Ten oosten van de ruïne van het pomphuis ligt een 18de-eeuwse tuinmuur. Deze muur heeft een zigzagverloop vanaf de Glipper Dreef naar achteren toe. De muur omsloot een tuinaanleg ten zuidoosten ervan. Oorspronkelijk zal de westmuur geheel uit een slingermuur hebben bestaan, maar hiervan resteren nu nog drie compartimenten. Voor het overige deel is de muur aan deze zijde rechtgetrokken. Het metselwerk wordt geleed door muurdammen en hier en daar wordt nog een natuurstenen afdekking aangetroffen.
De ten westen van de ruïne gelegen tuinmuur heeft een recht verloop en omsloot een tuinaanleg ten zuiden van de muur. De muur heeft een geleding met muurdammen.
Rijksmonument
De historische park- en tuinaanleg is van algemeen belang vanwege de 18de-eeuwse formele aanleg van de hand van D. Marot en hetgeen hiervan nog aanwezig is, vanwege de 19de-eeuwse landschappelijke aanleg van de hand van J.D. Zocher, gebruikmakend van de 18de-eeuwse aanleg, en wat hiervan resteert, en vanwege de nog nagenoeg geheel aanwezige aanleg door L. Springer. Bij het park hoort een ingangspartij en een hoofdgebouw. Samen maken zij deel uit van het gehele complex.

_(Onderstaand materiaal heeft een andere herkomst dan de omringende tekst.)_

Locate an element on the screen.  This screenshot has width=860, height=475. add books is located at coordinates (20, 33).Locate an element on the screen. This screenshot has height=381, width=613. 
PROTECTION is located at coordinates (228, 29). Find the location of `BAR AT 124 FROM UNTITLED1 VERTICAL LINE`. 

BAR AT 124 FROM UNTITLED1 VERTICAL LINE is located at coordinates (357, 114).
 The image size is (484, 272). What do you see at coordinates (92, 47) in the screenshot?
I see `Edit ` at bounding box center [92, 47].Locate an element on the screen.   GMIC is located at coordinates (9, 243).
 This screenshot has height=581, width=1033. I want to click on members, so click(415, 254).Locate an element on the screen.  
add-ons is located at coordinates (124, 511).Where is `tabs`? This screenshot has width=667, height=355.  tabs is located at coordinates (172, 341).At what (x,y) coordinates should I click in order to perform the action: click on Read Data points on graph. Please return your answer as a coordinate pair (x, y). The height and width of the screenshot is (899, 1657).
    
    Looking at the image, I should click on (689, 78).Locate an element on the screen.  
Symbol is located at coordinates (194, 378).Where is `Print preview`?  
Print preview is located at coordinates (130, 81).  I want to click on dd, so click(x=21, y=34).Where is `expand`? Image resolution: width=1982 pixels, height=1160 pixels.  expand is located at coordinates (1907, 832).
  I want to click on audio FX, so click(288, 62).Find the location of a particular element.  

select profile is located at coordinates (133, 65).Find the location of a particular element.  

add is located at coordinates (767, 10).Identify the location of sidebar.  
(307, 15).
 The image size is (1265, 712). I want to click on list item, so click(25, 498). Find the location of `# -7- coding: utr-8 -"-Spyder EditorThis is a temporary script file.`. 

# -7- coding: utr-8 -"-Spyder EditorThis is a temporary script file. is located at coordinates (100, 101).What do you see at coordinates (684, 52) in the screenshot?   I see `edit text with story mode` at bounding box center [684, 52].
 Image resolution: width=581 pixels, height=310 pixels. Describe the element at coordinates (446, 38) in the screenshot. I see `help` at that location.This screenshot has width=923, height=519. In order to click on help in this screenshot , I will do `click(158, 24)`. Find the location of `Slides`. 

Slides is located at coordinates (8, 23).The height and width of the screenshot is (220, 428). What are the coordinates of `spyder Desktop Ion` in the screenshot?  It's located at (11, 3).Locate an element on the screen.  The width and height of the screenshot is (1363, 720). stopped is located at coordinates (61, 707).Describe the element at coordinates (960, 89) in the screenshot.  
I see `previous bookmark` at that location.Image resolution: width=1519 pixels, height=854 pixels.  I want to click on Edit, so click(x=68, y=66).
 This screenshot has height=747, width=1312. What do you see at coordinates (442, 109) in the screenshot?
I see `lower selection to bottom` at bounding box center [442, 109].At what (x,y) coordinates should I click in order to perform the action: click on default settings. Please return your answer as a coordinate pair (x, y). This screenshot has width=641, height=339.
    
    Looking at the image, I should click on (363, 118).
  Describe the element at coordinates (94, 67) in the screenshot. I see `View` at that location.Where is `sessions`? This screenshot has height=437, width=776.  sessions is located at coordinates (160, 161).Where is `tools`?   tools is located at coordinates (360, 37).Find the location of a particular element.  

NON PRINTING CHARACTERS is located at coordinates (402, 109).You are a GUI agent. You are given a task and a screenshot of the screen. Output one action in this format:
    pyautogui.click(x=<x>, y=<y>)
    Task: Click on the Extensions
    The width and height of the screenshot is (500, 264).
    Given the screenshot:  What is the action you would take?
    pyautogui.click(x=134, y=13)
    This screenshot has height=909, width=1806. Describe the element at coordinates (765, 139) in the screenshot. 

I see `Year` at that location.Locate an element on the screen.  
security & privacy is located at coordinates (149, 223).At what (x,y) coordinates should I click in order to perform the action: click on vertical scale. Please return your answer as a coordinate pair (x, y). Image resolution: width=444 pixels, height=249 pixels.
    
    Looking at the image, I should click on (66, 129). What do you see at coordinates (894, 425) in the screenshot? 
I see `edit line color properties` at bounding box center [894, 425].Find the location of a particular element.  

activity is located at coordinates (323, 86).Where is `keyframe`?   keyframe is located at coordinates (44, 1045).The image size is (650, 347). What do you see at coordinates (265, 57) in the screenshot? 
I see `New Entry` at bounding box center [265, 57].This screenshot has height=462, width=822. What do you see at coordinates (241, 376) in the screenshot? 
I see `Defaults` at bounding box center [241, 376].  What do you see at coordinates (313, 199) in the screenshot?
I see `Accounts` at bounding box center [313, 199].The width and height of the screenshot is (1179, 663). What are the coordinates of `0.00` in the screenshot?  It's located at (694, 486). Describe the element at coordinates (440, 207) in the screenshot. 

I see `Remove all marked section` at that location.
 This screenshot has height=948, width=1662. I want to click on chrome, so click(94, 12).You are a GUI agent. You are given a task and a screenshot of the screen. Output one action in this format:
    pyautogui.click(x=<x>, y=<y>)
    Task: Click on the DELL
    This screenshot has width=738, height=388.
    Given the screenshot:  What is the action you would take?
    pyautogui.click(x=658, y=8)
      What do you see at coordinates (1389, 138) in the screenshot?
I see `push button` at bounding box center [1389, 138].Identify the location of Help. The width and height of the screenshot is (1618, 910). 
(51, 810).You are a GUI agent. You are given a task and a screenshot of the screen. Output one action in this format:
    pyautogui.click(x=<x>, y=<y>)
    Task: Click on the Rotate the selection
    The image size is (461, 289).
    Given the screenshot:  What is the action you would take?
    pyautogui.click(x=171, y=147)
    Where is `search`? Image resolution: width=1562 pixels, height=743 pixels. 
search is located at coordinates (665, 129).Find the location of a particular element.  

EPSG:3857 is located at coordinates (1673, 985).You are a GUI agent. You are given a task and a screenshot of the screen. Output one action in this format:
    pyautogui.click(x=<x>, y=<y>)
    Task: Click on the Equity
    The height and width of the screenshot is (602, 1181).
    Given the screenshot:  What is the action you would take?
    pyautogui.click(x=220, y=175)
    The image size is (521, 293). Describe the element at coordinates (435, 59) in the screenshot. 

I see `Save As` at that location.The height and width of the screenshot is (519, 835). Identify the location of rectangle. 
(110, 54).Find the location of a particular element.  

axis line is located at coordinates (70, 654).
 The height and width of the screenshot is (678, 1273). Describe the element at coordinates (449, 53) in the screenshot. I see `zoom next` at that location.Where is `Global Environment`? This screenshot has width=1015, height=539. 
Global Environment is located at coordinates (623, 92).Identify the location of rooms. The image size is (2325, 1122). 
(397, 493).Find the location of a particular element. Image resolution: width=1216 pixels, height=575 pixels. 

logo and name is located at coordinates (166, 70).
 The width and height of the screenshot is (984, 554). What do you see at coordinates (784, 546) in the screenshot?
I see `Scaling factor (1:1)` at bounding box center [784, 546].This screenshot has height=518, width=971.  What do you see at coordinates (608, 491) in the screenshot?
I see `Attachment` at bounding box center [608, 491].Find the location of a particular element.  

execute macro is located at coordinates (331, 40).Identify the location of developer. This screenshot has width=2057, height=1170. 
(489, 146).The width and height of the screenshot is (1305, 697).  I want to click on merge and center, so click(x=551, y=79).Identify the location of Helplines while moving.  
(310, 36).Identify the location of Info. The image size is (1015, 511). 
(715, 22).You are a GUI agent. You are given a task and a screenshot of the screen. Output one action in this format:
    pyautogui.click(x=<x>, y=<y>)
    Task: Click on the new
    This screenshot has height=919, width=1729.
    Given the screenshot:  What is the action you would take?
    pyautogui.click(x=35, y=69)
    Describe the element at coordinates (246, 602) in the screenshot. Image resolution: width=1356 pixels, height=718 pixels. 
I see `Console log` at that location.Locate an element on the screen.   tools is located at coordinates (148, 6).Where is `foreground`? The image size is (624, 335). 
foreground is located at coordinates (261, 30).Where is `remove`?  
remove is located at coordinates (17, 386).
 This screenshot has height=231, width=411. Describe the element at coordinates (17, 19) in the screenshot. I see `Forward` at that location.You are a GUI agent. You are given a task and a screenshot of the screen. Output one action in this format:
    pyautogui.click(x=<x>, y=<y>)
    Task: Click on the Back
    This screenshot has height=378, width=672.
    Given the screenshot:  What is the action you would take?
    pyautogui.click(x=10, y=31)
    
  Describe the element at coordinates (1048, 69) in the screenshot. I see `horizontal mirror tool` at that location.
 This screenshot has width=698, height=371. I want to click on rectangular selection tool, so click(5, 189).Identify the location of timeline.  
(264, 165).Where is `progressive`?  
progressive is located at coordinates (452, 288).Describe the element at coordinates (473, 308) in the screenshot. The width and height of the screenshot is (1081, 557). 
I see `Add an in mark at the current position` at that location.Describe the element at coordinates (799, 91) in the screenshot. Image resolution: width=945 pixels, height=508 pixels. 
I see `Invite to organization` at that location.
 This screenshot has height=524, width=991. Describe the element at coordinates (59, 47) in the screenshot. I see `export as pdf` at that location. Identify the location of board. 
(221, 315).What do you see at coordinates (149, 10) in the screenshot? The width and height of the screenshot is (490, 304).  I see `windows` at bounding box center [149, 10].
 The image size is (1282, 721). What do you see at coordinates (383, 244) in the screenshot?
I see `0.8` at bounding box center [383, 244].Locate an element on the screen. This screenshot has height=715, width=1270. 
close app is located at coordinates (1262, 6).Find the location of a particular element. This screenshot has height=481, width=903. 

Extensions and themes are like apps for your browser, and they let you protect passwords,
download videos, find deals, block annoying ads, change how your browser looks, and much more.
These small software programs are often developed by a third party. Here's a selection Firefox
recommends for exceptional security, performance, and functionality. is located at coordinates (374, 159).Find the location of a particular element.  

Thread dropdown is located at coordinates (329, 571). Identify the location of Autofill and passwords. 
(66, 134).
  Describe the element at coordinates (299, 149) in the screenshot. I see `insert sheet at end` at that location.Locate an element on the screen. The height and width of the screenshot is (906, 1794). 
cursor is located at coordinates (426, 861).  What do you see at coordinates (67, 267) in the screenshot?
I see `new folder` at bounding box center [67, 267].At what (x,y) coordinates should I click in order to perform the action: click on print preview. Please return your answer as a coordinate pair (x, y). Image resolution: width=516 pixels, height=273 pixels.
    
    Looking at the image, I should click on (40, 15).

De ruïne van het pomphuis is van belang als functioneel onderdeel van de buitenplaats en als inmiddels voor zijn tijd van ontstaan zeldzaam gebouwtype.
De tuinmuur inclusief slingermuur en de tuinmuur ten westen van de ruïne zijn van algemeen belang vanwege hun functionele waarde voor de buitenplaats.